I am sure you are right, but for my mother's and step father's estate, I would not even consider this.  Anyone that does not have a basis to start would indeed be foolish to go a partial retail route, even considering the PIC Option.  I have a contractual right to add one max. point PIC resale to my account for the balance of the 90 days, but I do not wish any additional points at this time.  The growth of traditional properties in the family group is expanding well and this, I would strongly suggest, take priority over any developer and/or re-sale purchase.  Just to answer one of the smart comments, yes, if the non-timeshare activities go well, I fully expect the Estate will be more than able to cover any red ink from the timeshares and the heirs can just have fun using the vacations.  This may very well be the end result if Wyndham keeps going the way it is going.  If someone is in Wyndham for just financial reasons, I would strongly suggest dumping their timeshare if the market for Wyndham firms up.  The get out point per timeshare for this group, I would put at $3,000 plus closing costs for 154,000 contracts or better.  For under 154,000 point contracts, get out for closing costs paid by the buyer.  If you are in the timeshares for profit game, unless you a able to withstand a prolonged period of red ink, get out at any cost.


----------



## SOS8260456 (Apr 25, 2012)

rrlongwell said:


> I am sure you are right, but for my mother's and step father's estate, I would not even consider this.  Anyone that does not have a basis to start would indeed be foolish to go a partial retail route, even considering the PIC Option.  I have a contractual right to add one max. point PIC resale to my account for the balance of the 90 days, but I do not wish any additional points at this time.  The growth of traditional properties in the family group is expanding well and this, I would strongly suggest, take priority over any developer and/or re-sale purchase.  Just to answer one of the smart comments, yes, if the non-timeshare activities go well, I fully expect the Estate will be more than able to cover any red ink from the timeshares.

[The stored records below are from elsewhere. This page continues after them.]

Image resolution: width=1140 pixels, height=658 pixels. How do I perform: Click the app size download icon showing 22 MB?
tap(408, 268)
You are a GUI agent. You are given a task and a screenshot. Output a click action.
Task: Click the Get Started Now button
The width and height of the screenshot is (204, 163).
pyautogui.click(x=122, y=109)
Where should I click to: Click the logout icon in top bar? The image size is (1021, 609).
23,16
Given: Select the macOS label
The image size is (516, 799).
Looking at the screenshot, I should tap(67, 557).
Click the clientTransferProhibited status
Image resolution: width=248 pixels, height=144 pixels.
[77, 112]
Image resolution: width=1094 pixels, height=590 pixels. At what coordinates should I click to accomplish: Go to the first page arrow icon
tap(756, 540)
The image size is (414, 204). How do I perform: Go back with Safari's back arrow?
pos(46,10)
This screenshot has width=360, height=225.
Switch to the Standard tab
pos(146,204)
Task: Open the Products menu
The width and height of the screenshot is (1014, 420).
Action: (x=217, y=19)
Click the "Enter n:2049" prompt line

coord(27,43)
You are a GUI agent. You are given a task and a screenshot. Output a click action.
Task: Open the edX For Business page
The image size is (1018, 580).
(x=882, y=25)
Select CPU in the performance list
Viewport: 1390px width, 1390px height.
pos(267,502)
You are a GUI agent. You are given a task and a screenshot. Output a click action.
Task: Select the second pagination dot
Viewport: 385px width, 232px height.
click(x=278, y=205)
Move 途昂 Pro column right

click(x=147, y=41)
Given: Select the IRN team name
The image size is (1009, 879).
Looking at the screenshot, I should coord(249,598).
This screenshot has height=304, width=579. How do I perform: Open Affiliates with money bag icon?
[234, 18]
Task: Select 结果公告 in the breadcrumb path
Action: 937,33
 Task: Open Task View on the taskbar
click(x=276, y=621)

Well, it sounds like you have a very very unique and complex situation.  Plus I envy you the amount of time you seem to have to devote to this issue.  How many different Wyndhams have you visited in the last several months?  and now you are up here in Shawnee?


----------



## rrlongwell (Apr 25, 2012)

SOS8260456 said:


> Well, it sounds like you have a very very unique and complex situation.  Plus I envy you the amount of time you seem to have to devote to this issue.  How many different Wyndhams have you visited in the last several months?  and now you are up here in Shawnee?



We primarily use Shawnee Mountain, Skyline Tower, National Haror, and Old Town Alexandria.  Occasionally, Williamsburg.  Family and friends tend to use Atlantic City, Williamsburg, Las Vagas, Indio, and Sedona.  

No, I was their over the weekend.  My wife bought this thing for my birthday.  We tend to go 2 weekends per month as a target.  The resorts are within a couple of hours drive time for us.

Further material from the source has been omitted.